[Set of tasks]
#1 In the commit text about limiting frames and optimizing the motorcycle segmentation code, answer each question below:
(a) At what default resolution does the text say SAM processes the entire video?
(b) What values are assigned to target_width and target_height?
(c) Which model file is loaded into yolo_model?
#2 What are all the problem headings that the commit text on limiting frames and optimizing the motorcycle segmentation code lists before the app.py diff?
#3 What comes next in the commit text on limiting frames and optimizing the motorcycle segmentation code? Write the continuation, starting right after its last line.

[Selected passage]
_ _ _ _ _ _ _
Limit frames, optimize code

SAM Resolution Problem: The original code was calling sam_model.predict(source=video_path, ...) which processes the entire video at SAM's default resolution (1024). I changed this to process individual frames with explicit imgsz=320 parameter.
Inefficient Frame Processing: Your code was opening a new VideoCapture for each frame in the loop (cv2.VideoCapture(video_path).read()[1]), which is extremely inefficient.
Missing Resolution Control for YOLO: Added imgsz=320 to the YOLO prediction to ensure consistent resolution.
Box Scaling Issues: Removed unnecessary box scaling since we're working consistently in the target resolution.
Memory Leaks: Fixed VideoCapture resource management

app.py

@@ -12,10 +12,12 @@ yolo_model = YOLOWorld("yolov8n-world.pt")  # Nano model for faster detection
 def detect_motorcycles(first_frame, prompt="motorcycle"):
     """Detect motorcycles in the first frame using YOLO-World and return bounding boxes."""
     yolo_model.set_classes([prompt])
-    results = yolo_model.predict(first_frame, device="cpu", max_det=2)  # Limit to 2 detections
+    results = yolo_model.predict(first_frame, device="cpu", max_det=2, imgsz=320)  # Force YOLO to use 320 resolution
     boxes = []
     for result in results:
-        boxes.extend(result.boxes.xyxy.cpu().numpy())
+        if result.boxes is not None and len(result.boxes.xyxy) > 0:
+            boxes.extend(result.boxes.xyxy.cpu().numpy())
+    
     if len(boxes) > 0:
         boxes = np.vstack(boxes)
     else:
@@ -24,64 +26,100 @@ def detect_motorcycles(first_frame, prompt="motorcycle"):
 
 def segment_and_highlight_video(video_path, prompt="motorcycle", highlight_color="red"):
     """Segment and highlight motorcycles in a video using SAM 2 and YOLO-World."""
-    # Get first frame for detection
+    
+    # Get video properties first
     cap = cv2.VideoCapture(video_path)
+    original_fps = cap.get(cv2.CAP_PROP_FPS)
+    original_width = int(cap.get(cv2.CAP_PROP_FRAME_WIDTH))
+    original_height = int(cap.get(cv2.CAP_PROP_FRAME_HEIGHT))
+    total_frames = int(cap.get(cv2.CAP_PROP_FRAME_COUNT))
+    
+    # Target resolution
+    target_width, target_height = 320, 180
+    
+    # Get first frame for detection
     ret, first_frame = cap.read()
     if not ret:
+        cap.release()
         raise ValueError("Could not read first frame from video.")
+    
     # Resize first frame for detection
-    first_frame = cv2.resize(first_frame, (320, 180))
+    first_frame_resized = cv2.resize(first_frame, (target_width, target_height))
     cap.release()
-
-    # Detect boxes in first frame
-    boxes = detect_motorcycles(first_frame, prompt)
-
+    
+    # Detect boxes in resized first frame
+    boxes = detect_motorcycles(first_frame_resized, prompt)
_ _ _ _ _ _ _
[Information shown]
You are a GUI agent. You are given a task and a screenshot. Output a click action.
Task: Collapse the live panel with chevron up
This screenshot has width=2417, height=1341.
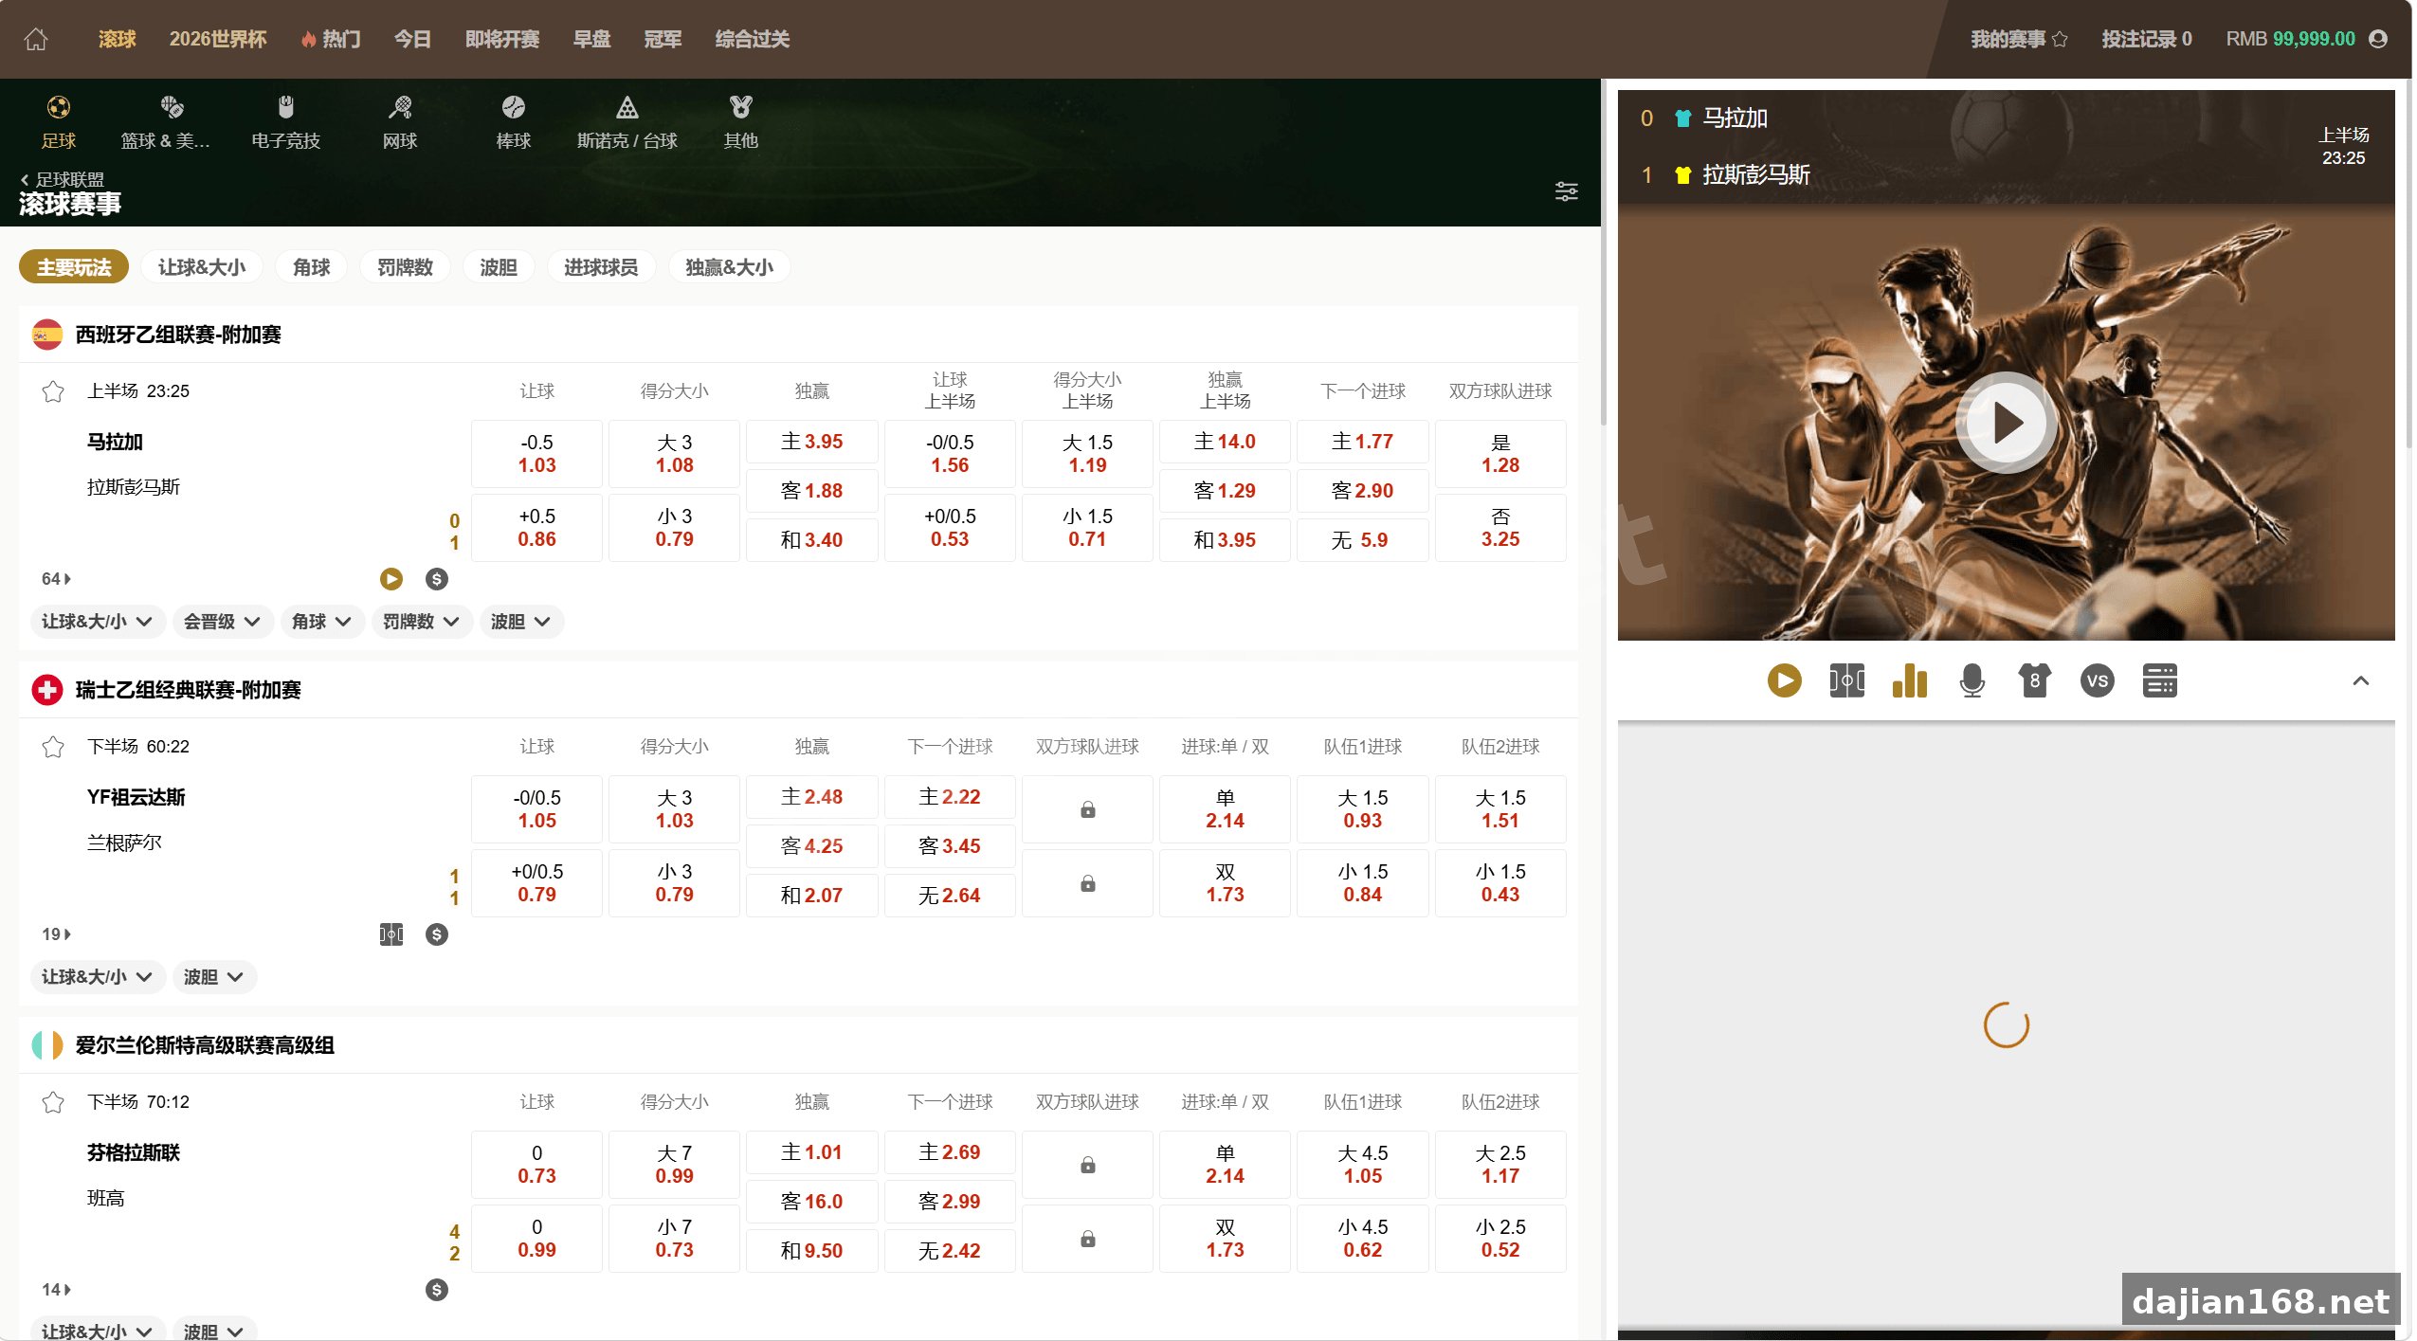pyautogui.click(x=2360, y=680)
_ _ _ _ _ _ _
[Answers given]
#1
(a) 1024
(b) 320 and 180
(c) "yolov8n-world.pt"

#2
- SAM Resolution Problem
- Inefficient Frame Processing
- Missing Resolution Control for YOLO
- Box Scaling Issues
- Memory Leaks

#3
     if len(boxes) == 0:
         return video_path  # No motorcycles detected, return original
-
-    # Resize boxes to match SAM input resolution (320x180)
-    scale_x = 320 / first_frame.shape[1]
-    scale_y = 180 / first_frame.shape[0]
-    boxes = boxes * [scale_x, scale_y, scale_x, scale_y]
-
-    # Run SAM on video with boxes prompt
-    results = sam_model.predict(source=video_path, bboxes=boxes, stream=True, imgsz=320)  # Stream and low resolution
-
-    # Prepare output video
-    cap = cv2.VideoCapture(video_path)
-    fps = cap.get(cv2.CAP_PROP_FPS)
-    width = 320
-    height = 180
-    output_path = "output.mp4"
-    out = cv2.VideoWriter(output_path, cv2.VideoWriter_fourcc(*"mp4v"), fps, (width, height))
-
+    
+    # Boxes are already in the target resolution coordinate system
+    print(f"Detected {len(boxes)} objects with boxes: {boxes}")
+    
     # Color map for highlighting
     color_map = {"red": (0, 0, 255), "green": (0, 255, 0), "blue": (255, 0, 0)}
     highlight_rgb = color_map.get(highlight_color.lower(), (0, 0, 255))
-
-    frame_idx = 0
-    for result in results:
-        frame = cv2.VideoCapture(video_path).read()[1]
-        frame = cv2.resize(frame, (width, height))
-
-        # Get masks for this frame
-        if result.masks is not None:
-            masks = result.masks.data.cpu().numpy()  # (num_masks, h, w)
-            combined_mask = np.any(masks, axis=0).astype(np.uint8) * 255
-            mask_colored = np.zeros_like(frame)
-            mask_colored[:, :, 0] = combined_mask * highlight_rgb[0]
-            mask_colored[:, :, 1] = combined_mask * highlight_rgb[1]
-            mask_colored[:, :, 2] = combined_mask * highlight_rgb[2]
-            highlighted_frame = cv2.addWeighted(frame, 0.7, mask_colored, 0.3, 0)
-        else:
-            highlighted_frame = frame
-
+    
+    # Process video frame by frame instead of using SAM's video prediction
+    cap = cv2.VideoCapture(video_path)
+    output_path = "output.mp4"
+    out = cv2.VideoWriter(output_path, cv2.VideoWriter_fourcc(*"mp4v"), original_fps, (target_width, target_height))
+    
+    frame_count = 0
+    max_frames = min(total_frames, 150)  # Limit to 150 frames (~5 seconds at 30fps)
+    
+    print(f"Processing {max_frames} frames...")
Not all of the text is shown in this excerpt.